# Imports

In [7]:
import os
import pandas as pd
import numpy as np
import math
import ast
from sklearn.feature_extraction.text import TfidfVectorizer
from sklearn.metrics.pairwise import linear_kernel
from sklearn.metrics.pairwise import pairwise_distances

# Content Based Recommender System

## Data Process

- Edit genres and keywords to be one string with relevant genres listed.
- Fill NaN votes with 0
- Define characters as top 10 members of cast and only use director from crew members

In [21]:
Data = pd.read_csv(r"archive\movies_metadata.csv")
Data["genres"] = Data["genres"].apply(lambda x: " ".join([List["name"] for List in ast.literal_eval(x)]))
Data["vote_count"] = Data["vote_count"].fillna(0) #Fill na's for movies with no votes

Links = pd.read_csv(r"archive\links_small.csv")
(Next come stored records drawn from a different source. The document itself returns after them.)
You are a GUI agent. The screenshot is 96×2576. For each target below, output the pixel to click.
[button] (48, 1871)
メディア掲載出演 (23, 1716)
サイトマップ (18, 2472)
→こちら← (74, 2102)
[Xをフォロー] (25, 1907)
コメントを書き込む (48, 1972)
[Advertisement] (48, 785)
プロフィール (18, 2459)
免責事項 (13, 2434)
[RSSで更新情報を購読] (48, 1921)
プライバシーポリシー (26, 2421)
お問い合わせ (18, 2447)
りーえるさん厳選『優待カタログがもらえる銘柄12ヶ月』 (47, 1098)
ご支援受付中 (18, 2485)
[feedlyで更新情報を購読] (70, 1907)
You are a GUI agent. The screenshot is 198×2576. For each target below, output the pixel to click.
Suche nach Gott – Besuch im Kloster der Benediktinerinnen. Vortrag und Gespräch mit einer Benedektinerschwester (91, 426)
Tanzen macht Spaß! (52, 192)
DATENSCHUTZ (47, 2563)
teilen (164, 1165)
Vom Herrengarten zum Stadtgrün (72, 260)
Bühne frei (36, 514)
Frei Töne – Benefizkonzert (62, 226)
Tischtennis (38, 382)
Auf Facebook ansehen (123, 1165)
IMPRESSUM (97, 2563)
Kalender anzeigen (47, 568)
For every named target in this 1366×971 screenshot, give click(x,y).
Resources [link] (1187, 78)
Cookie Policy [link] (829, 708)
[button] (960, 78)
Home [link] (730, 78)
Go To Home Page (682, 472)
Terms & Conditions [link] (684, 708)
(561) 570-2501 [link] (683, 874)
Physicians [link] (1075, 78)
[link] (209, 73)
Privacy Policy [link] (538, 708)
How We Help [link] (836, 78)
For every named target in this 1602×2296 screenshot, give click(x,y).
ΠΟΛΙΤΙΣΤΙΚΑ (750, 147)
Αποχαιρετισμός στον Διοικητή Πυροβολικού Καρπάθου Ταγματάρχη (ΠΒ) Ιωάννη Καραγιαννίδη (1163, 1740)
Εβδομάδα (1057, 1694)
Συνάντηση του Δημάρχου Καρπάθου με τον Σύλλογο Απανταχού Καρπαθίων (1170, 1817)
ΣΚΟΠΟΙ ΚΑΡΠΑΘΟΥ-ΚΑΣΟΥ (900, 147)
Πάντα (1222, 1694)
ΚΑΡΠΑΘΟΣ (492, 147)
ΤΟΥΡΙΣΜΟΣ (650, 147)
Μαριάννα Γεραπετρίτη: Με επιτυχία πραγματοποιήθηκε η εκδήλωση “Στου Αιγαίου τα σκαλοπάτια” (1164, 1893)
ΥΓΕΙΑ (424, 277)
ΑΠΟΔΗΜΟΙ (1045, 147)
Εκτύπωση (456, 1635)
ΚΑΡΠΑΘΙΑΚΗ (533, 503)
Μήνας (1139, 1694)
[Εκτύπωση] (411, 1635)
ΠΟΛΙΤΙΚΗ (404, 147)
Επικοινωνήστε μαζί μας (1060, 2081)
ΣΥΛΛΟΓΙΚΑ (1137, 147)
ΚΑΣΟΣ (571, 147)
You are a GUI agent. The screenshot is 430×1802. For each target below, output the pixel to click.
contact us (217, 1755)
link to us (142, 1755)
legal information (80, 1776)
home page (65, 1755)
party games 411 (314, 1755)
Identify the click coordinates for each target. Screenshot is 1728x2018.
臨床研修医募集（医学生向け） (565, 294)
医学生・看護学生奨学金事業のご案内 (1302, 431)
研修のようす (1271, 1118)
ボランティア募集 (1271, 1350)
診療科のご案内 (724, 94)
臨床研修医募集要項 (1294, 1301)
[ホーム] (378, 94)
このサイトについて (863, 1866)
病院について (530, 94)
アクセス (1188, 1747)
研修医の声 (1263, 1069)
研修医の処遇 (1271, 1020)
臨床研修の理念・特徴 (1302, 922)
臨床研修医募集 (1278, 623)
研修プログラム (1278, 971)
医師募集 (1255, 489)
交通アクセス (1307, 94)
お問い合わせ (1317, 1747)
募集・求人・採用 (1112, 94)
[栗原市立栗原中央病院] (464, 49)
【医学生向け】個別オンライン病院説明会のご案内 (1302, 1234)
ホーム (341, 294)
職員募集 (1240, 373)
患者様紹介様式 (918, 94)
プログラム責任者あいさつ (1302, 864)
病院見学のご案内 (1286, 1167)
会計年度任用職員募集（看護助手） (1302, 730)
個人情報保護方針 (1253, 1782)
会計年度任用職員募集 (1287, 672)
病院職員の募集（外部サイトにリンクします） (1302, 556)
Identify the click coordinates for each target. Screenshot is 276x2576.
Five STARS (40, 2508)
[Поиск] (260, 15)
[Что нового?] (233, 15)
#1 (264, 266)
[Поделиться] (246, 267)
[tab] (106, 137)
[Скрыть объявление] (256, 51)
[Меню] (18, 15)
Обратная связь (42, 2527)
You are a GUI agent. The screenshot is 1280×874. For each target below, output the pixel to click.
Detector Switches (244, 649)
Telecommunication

KeyWords = pd.read_csv(r"archive\keywords.csv")
KeyWords["keywords"] = KeyWords["keywords"].apply(lambda x: " ".join([List["name"] for List in ast.literal_eval(x)]))

Data = pd.read_csv(r"archive\movies_metadata.csv")
Data = Data.drop([19730, 29503, 35587])

Credits = pd.read_csv(r"archive\credits.csv")
Credits["characters"] = Credits["cast"].head().apply(lambda x: " ".join([List["character"] for List in ast.literal_eval(x)[0:10]]))
Credits["director"] = Credits["crew"].apply(lambda x: " ".join([List["name"] for List in ast.literal_eval(x)[0:10] if List["job"] == "Director"]))

Data["tmdbId"] = Data["id"].astype("int")
Data["id"] = Data["id"].astype("int")
Data = pd.merge(Data, Links, on='tmdbId')
Data = pd.merge(Data, KeyWords, on="id")
Data = pd.merge(Data, Credits, on ="id")

Ratings = pd.read_csv(r"archive\ratings_small.csv")

  interactivity=interactivity, compiler=compiler, result=result)


# Collaborative Filtering

## Content Based Filtering

Next steps are to build a user based recommender system, try not to use the kaggle kernel so much with this one, I want to be
think about the way Andrew NG has explained it along with other online documents.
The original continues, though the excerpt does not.